Similarity as Nonlinear Regression Functional

In this approach, the notion of similarity is modeled as a nonlinear function of the image features in a pair of mammogram images containing lesions of interest, e.g., microcalcification clusters (MCCs). If we let vectors u and v denote the features of two MCCs at issue, the following regression model could be used to determine their similarity coefficient (SC):

$SC\left(\mathbf{u},\mathbf{v}\right)=f\left(\mathbf{u},\mathbf{v}\right)+\zeta,$

(2.2)

where f(u,v) is a function determined using a machine learning approach, which we choose to be support vector machine (SVM) learning [61], and ζ is the modeling error. The similarity function f(u,v) in Eq. (2.2) is trained using data samples collected in an observer study. For convenience, we denote f(u,v) by f(x) with x = [u ^T, v ^T]^T.

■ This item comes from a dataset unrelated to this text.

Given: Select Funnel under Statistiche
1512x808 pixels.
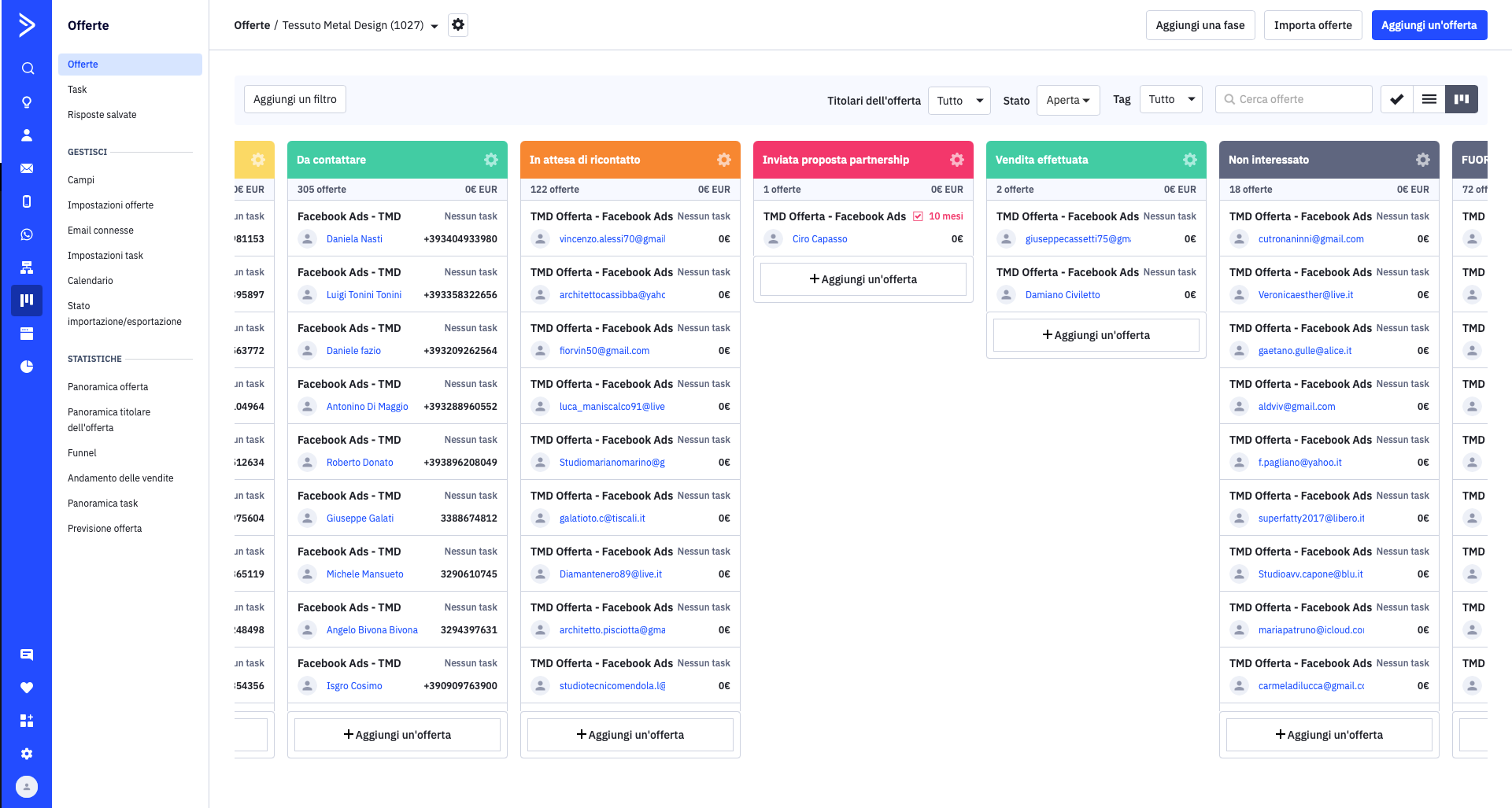Looking at the screenshot, I should (82, 453).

Assume that we have a set of N training samples, denoted by Z = {(x _i,y _i)}_i=1^N, where y _idenotes the user similarity score for the MCC pair denoted by x _i, i = 1, 2,…, N. The regression function f(x) is written in the following form:

$f\left(\mathbf{x}\right)={\mathbf{w}}^T\boldsymbol{\Phi} \left(\mathbf{x}\right)+b,$

(2.3)

where Φ(x) is a mapping implicitly defined by a so-called kernel function which we introduce below. The parameters w and b in Eq. (2.3) are determined through minimization of the following structured risk:

$R\left(\mathbf{w},b\right)=\frac{1}{2}{\mathbf{w}}^T\mathbf{w}+C{\displaystyle \sum_{i=1}^N}{L}_{\varepsilon}\left({\mathbf{x}}_i\right),$

(2.4)

where L _ε(•) is the so-called ε-insensitive loss function, which has the property that it does not penalize errors below the parameter ε. The constant C in Eq. (2.4) determines the trade-off between the model complexity and the training error. In this study the Gaussian radial basis function is used for the SVM kernel function K(⋅,⋅), where K(⋅,⋅) = Φ ^T(x)Φ(x). The regression function f(x) in Eq. (2.2) is characterized by a set of so-called support vectors:

$f\left(\mathbf{x}\right)={\displaystyle \sum_{j=1}^{Ns}}\kern0.5em {\gamma}_jK\left({\mathbf{x}}_j,\mathbf{x}\right)+b,$

(2.5)

where x _jare the support vectors and N _sis the number of the support vectors.

To model the similarity between two feature vectors, we want to learn a symmetric function satisfying f(u,v) = f(v,u), i.e., the notion of similarity is commutative. This can be achieved by duplicating the training image pairs, i.e., first with (u, v) and then with (v, u). We can explicitly enforce this property in the SVM cost function as:

$R\left(\mathbf{w},b\right)=\frac{1}{2}{\mathbf{w}}^T\mathbf{w}+C{\displaystyle \sum_{i=1}^N}{L}_{\varepsilon}\left({\mathbf{x}}_i\right)+C{\displaystyle \sum_{i=1}^N}{L}_{\varepsilon}\left({\mathbf{x}}_i^s\right).$

(2.6)

Here y(x _i) = y(x _i^s), x _i = (u _i^T, v _i^T)^T, x _i^s = (v _i^T, u _i^T)^T.

With this formulation the SVM training algorithm yields the global optimum of a symmetric Lagrangian. The resulting regression function can be written as:

$f\left(\mathbf{x}\right)={\displaystyle \sum_{j=1}^{Ns}}\kern0.5em {\gamma}_j\left[K\left({\mathbf{x}}_j,\mathbf{x}\right)+K\left({\mathbf{x}}_j^s,\mathbf{x}\right)\right]+b.$

(2.7)

That is, if a training sample x _jis a support vector, i.e., |y _j − f(x _j)| ≥ ε, then its symmetric sample x _j^sis also a support vector and γ _j = γ _j^s. This will ensure that the solution is symmetric: f(x) = f(x ^s). A detailed proof of this is given in [59].